Wer den Ausstellungsraum in Grunewald betritt, kann das Angebot mit einem Blick gar nicht erfassen. Neben Dröppelminas in allen Formen und Formaten (als daumengroße Miniatur genauso wie als meterhohes Schaustück vorhanden) füllen unzählige Zinngegenstände die Regale: vom Apostellöffel für die Zuckerdose über die Tintenfassgarnitur mit Jagdmotiven bis zum reich verzierten Abendmahlskelch. Zudem bietet der Chef auch noch schön geschliffene Gläser, Vasen und Prunkpokale sowie Hummel- Figuren feil.

### GESTELLTE AUFGABE A
In welchen Größen sind die Dröppelminas laut dem Text über den Ausstellungsraum in Grunewald vorhanden?
### GESTELLTE AUFGABE B
Wiederholen Sie aus dem Text über den Ausstellungsraum in Grunewald wortgetreu den Abschnitt von „Wer den Ausstellungsraum“ bis einschließlich „Hummel- Figuren feil.“.
### GESTELLTE AUFGABE C
Führen Sie den Text über den Ausstellungsraum in Grunewald im Anschluss an seinen letzten Satz fort.

### BEREITGESTELLTE AUFLISTUNG
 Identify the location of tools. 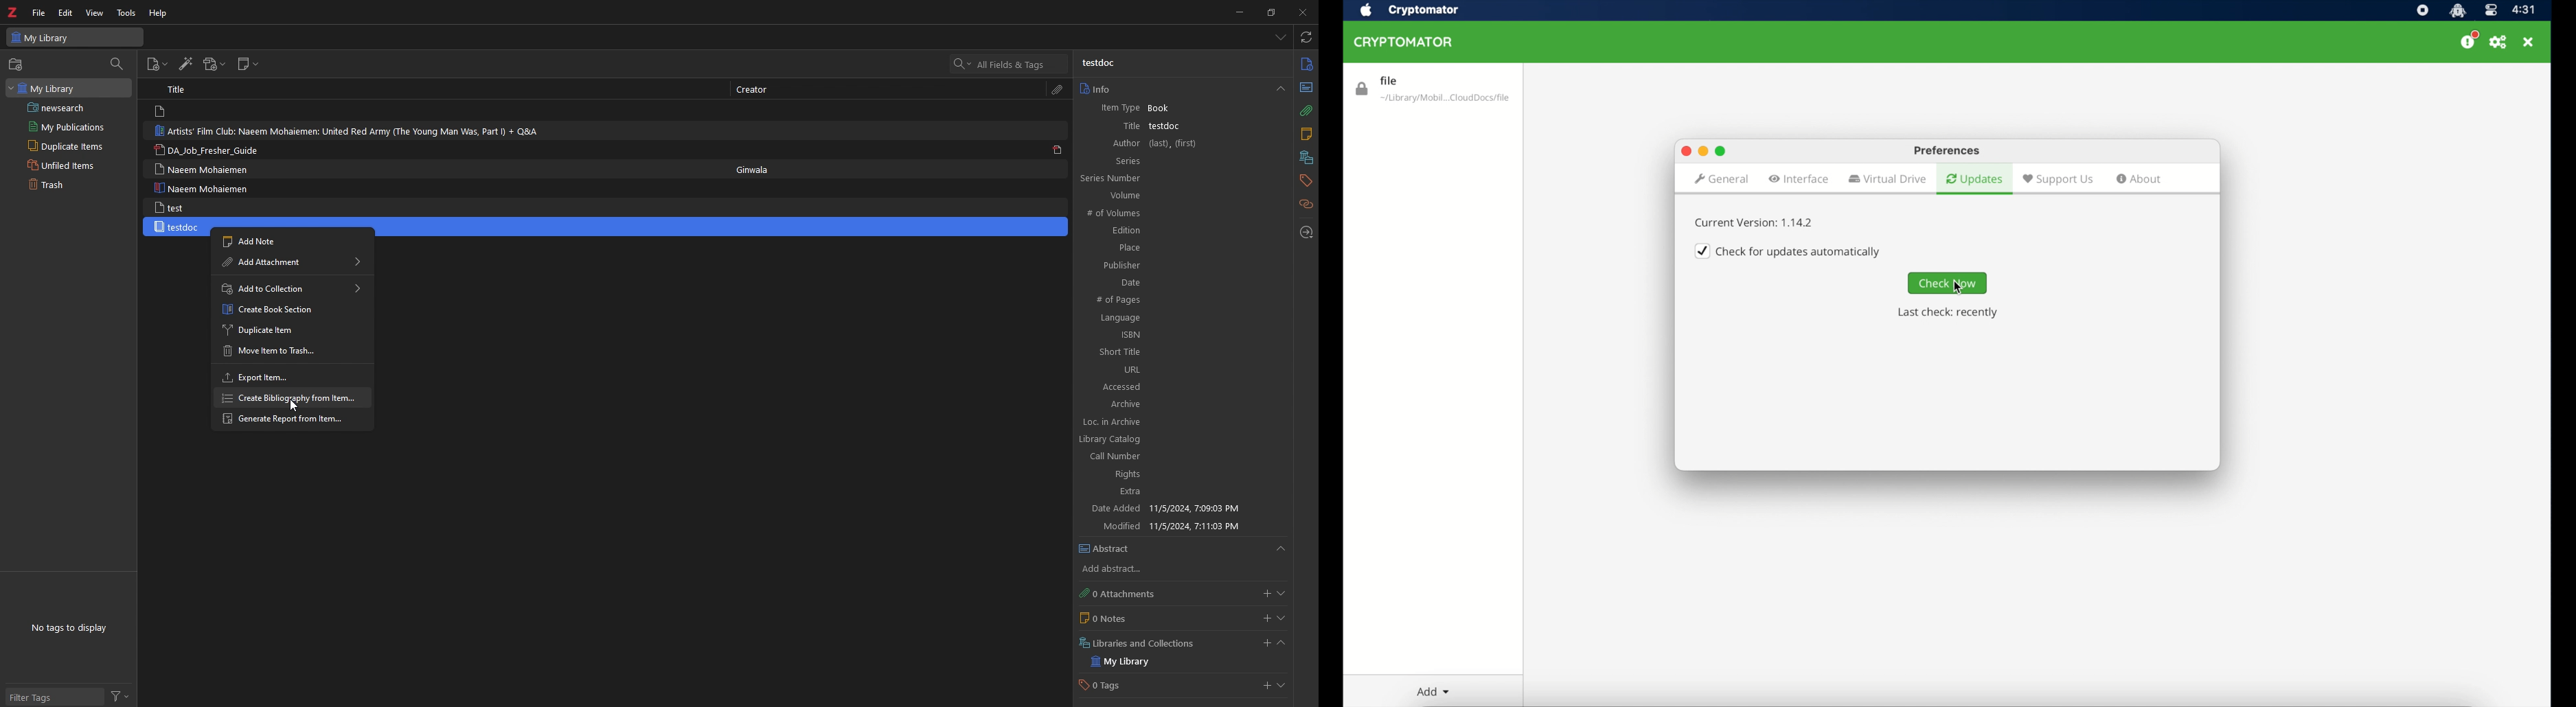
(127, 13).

---

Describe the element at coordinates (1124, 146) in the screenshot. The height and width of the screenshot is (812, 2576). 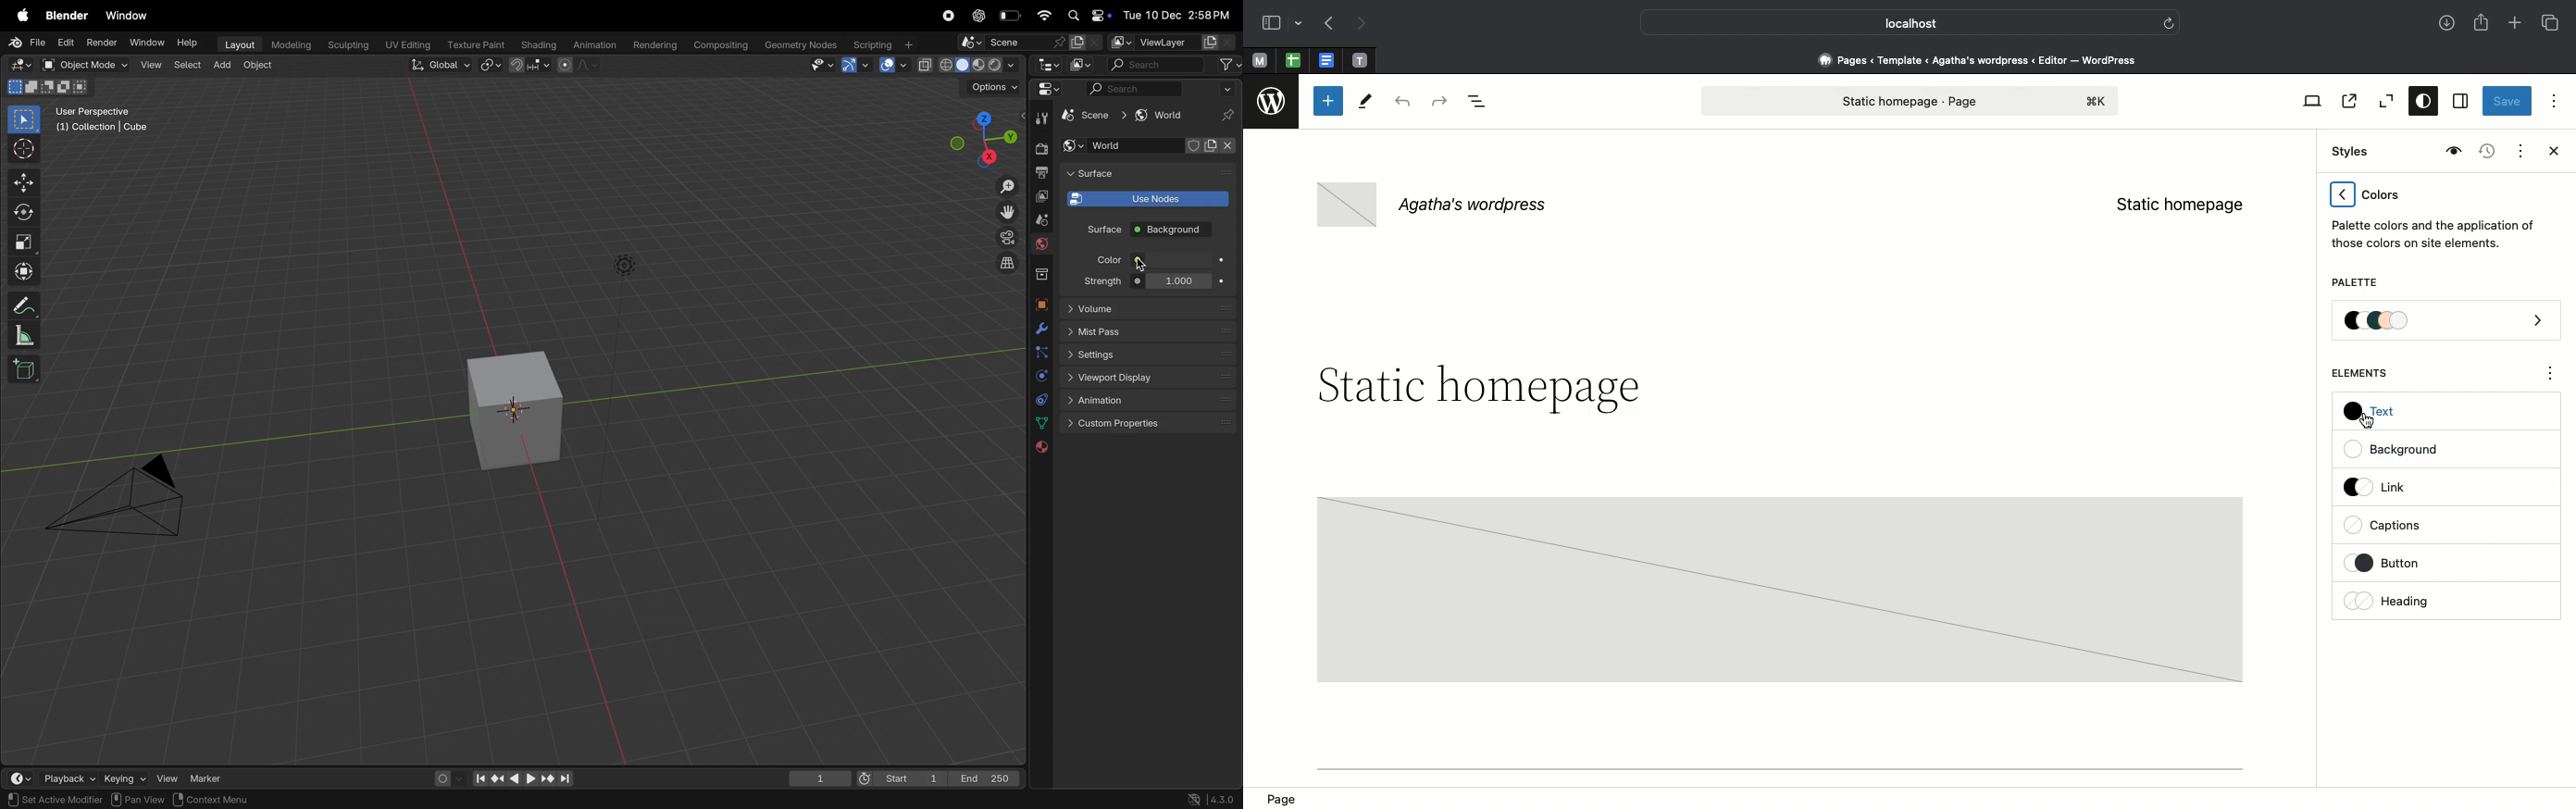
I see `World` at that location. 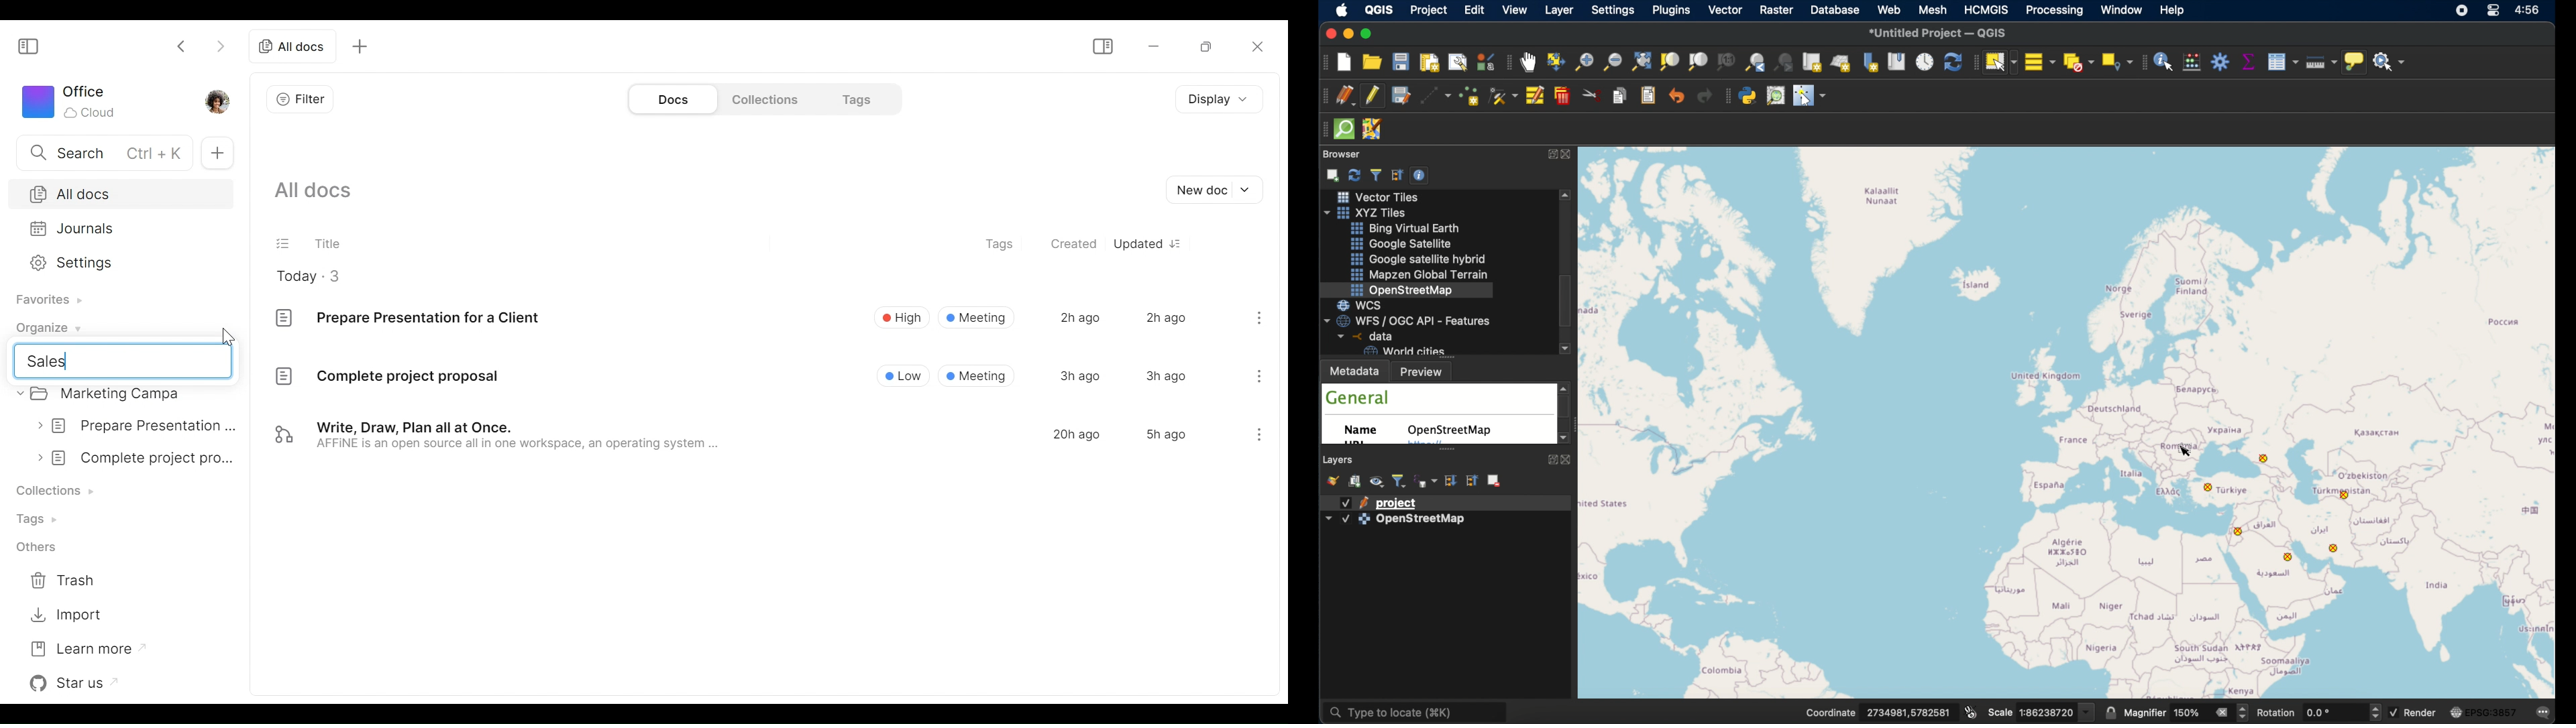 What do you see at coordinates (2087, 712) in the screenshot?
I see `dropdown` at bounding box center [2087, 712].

--

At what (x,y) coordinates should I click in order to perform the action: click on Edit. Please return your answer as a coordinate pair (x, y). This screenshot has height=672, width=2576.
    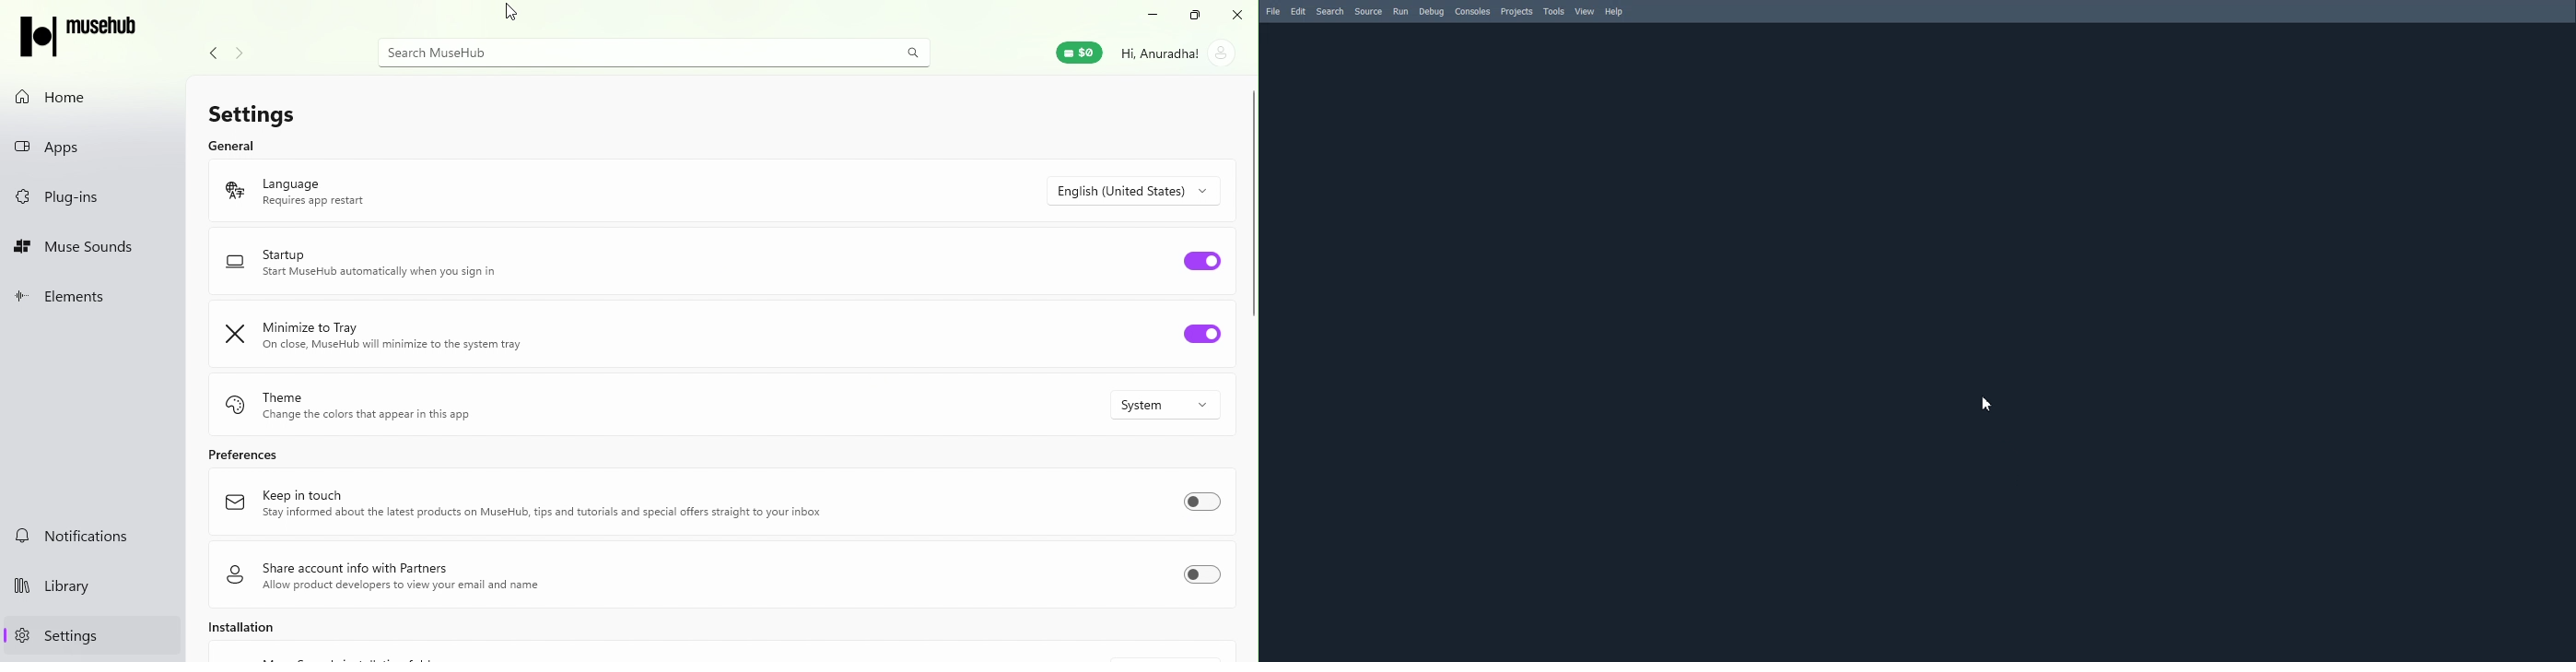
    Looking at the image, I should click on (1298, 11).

### ERWARTETE ANTWORT A
Als daumengroße Miniatur genauso wie als meterhohes Schaustück.

### ERWARTETE ANTWORT B
Wer den Ausstellungsraum in Grunewald betritt, kann das Angebot mit einem Blick gar nicht erfassen. Neben Dröppelminas in allen Formen und Formaten (als daumengroße Miniatur genauso wie als meterhohes Schaustück vorhanden) füllen unzählige Zinngegenstände die Regale: vom Apostellöffel für die Zuckerdose über die Tintenfassgarnitur mit Jagdmotiven bis zum reich verzierten Abendmahlskelch. Zudem bietet der Chef auch noch schön geschliffene Gläser, Vasen und Prunkpokale sowie Hummel- Figuren feil.

### ERWARTETE ANTWORT C
Faible für Schönes

Vor allem die Wiederverkäufer kommen regelmäßig ins kleine bergische Dörfchen, aber auch Firmen, die Breidenbach-Produkte gleich reihenweise verschenken wollen, außerdem EinzelinteresSenten und Sammler. Denn Breidenbachs sind die einzigen Lieferanten für Dröppelminas im Bergischen Land. Gefragt sind heutzutage vor allem Ein- und Zweiliterkannen, die Dröppelmina hat sich den Familien- und Möbelgrößen angepasst. Was die Zukunft seines Betriebes angeht, ist der Kannen- Kenner dennoch skeptisch. Das Faible für die schönen Dinge habe nachgelassen, stellt er bedauernd fest. Überdies denkt er mit 70 Jahren auch daran, kürzer zu treten. „Mit mir wird das Geschäft wohl zu Ende gehen", prognostiziert er. Wann das sein wird, darauf will er sich jedoch nicht festlegen. Schließlich warten noch ca. 1000 Kannenkräne auf Verarbeitung.